Джондалар нахмурился.
– Серенио, в таком случае мне никак нельзя уходить. У твоего очага должен быть мужчина, который заботился бы о тебе и о твоем ребенке, – сказал он.
– Джондалар, ты напрасно беспокоишься. Каждая женщина и ее дети будут обеспечены всем, что им необходимо. Такова воля Мудо: всякая женщина, в которой зреет ниспосланный Ею плод, должна быть окружена вниманием. Она не случайно создала мужчин, ведь при их посредстве женщины обретают Дары Великой Матери. Обитатели Пещеры позаботятся обо мне точно так же, как Она заботится о каждом из Своих детей. Тебе в жизни выпала одна судьба, а мне другая, и теперь наши пути расходятся. Я никогда не позабуду тебя, а если у меня родится дитя твоего духа, оно послужит мне напоминанием о тебе. Глядя на Дарво, я всякий раз вспоминаю мужчину, которого любила в то время, когда у меня родился сын.

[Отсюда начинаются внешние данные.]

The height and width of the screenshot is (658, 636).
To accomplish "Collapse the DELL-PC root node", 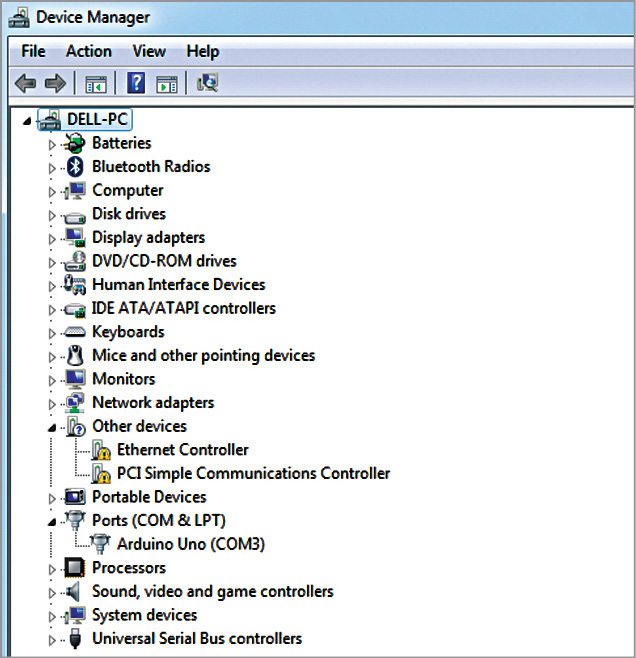I will pyautogui.click(x=26, y=120).
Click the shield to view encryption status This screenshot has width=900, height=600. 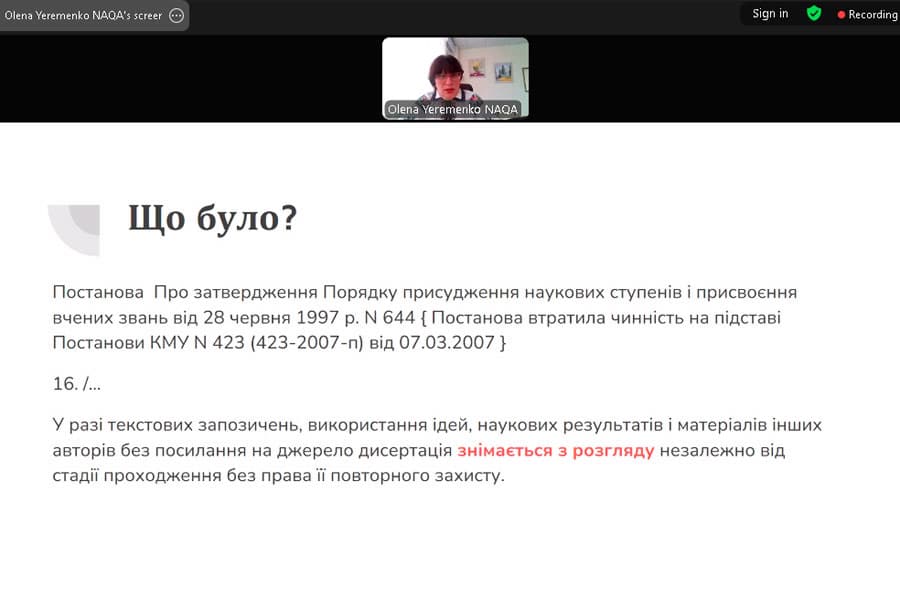[814, 13]
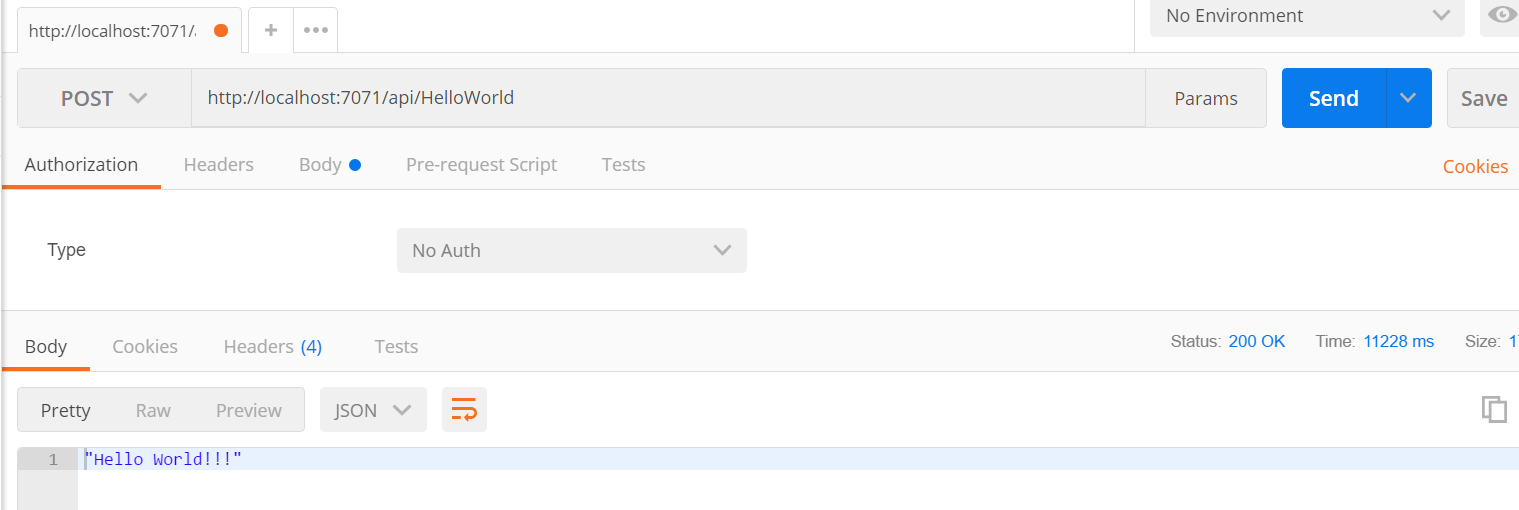Switch to the request Headers tab
This screenshot has width=1519, height=510.
pos(218,165)
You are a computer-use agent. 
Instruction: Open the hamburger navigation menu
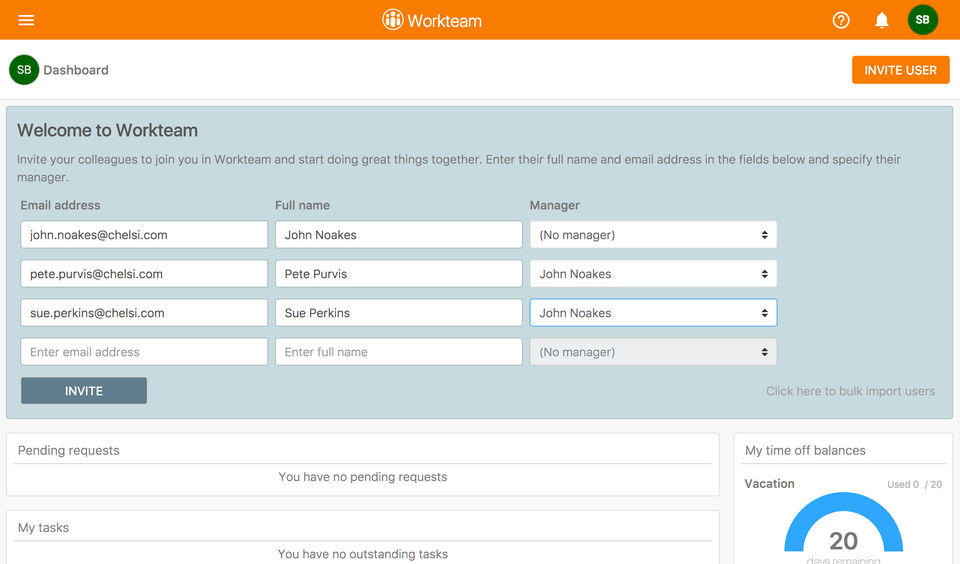coord(26,20)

Серенио изменилась, но она по-прежнему не желала обременять его требованиями и не стремилась насильно привязать его к себе. Джондалар обнял ее, а она все смотрела в его удивительные синие глаза, не пытаясь ничего скрыть. Ее взгляд говорил о любви, которая жила в ее душе; о печали, навеянной предстоящей разлукой; о радости, связанной с надеждой на то, что в ее чреве постепенно созреет драгоценный плод. Они заметили, что в щель на входе пробивается свет зари. Джондалар встал.

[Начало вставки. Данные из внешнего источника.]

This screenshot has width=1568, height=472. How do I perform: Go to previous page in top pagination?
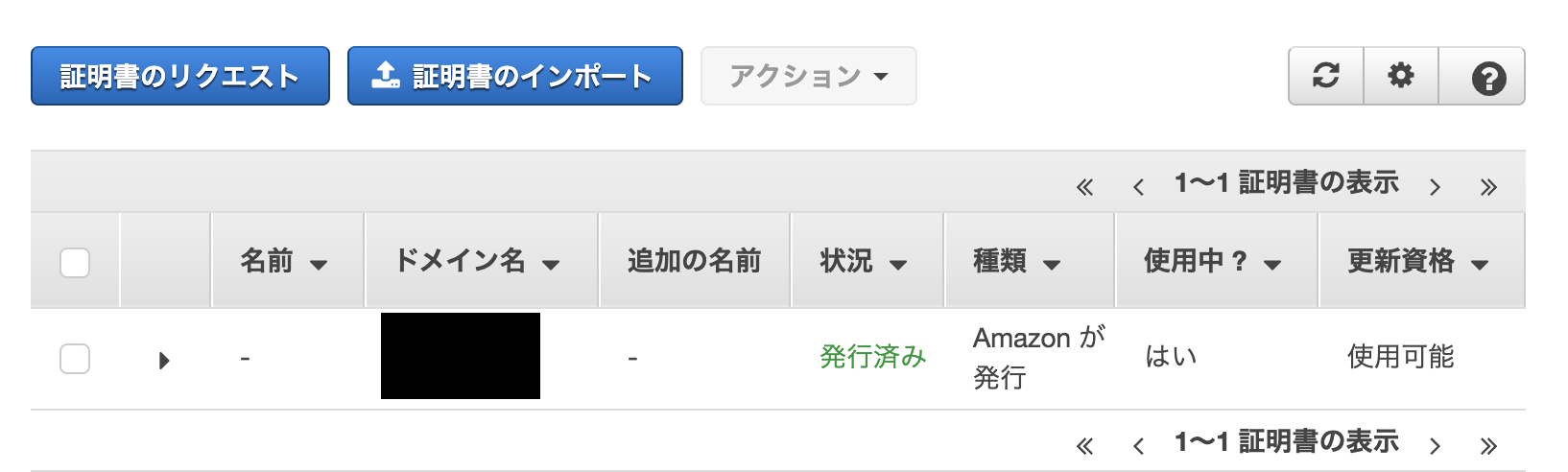[1138, 187]
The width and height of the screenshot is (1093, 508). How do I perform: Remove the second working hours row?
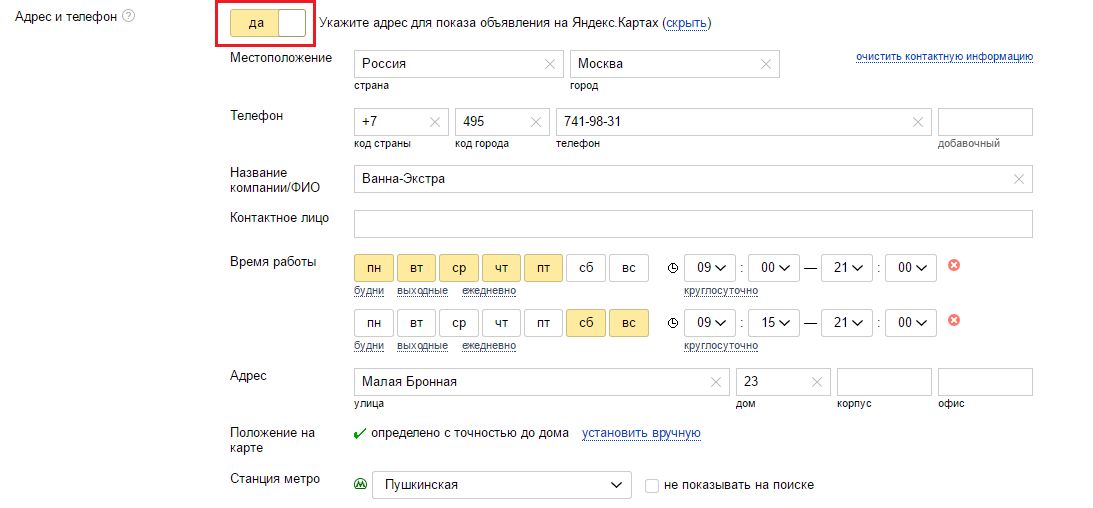pyautogui.click(x=954, y=321)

– Куда ты собрался, Джондалар?
– Я ненадолго. Похоже, я выпил слишком много чаю. – Он улыбнулся, и в глазах его заплясали искорки. – Но ты пока не вставай. Эта ночь еще не закончилась. – Он наклонился и поцеловал ее. – Серенио, – проговорил он чуть, хриплым от волнения голосом, – ты значишь для меня гораздо больше, чем любая из всех женщин, которые мне встречались.
Это уже немало, но ей хотелось большего. Скоро они разлучатся. Он остался бы здесь, если бы она попросила его об этом. Но она не стала этого делать, ведь он и так уже дал ей все, что мог. И это куда большее счастье, чем то, что выпадает на долю многих женщин.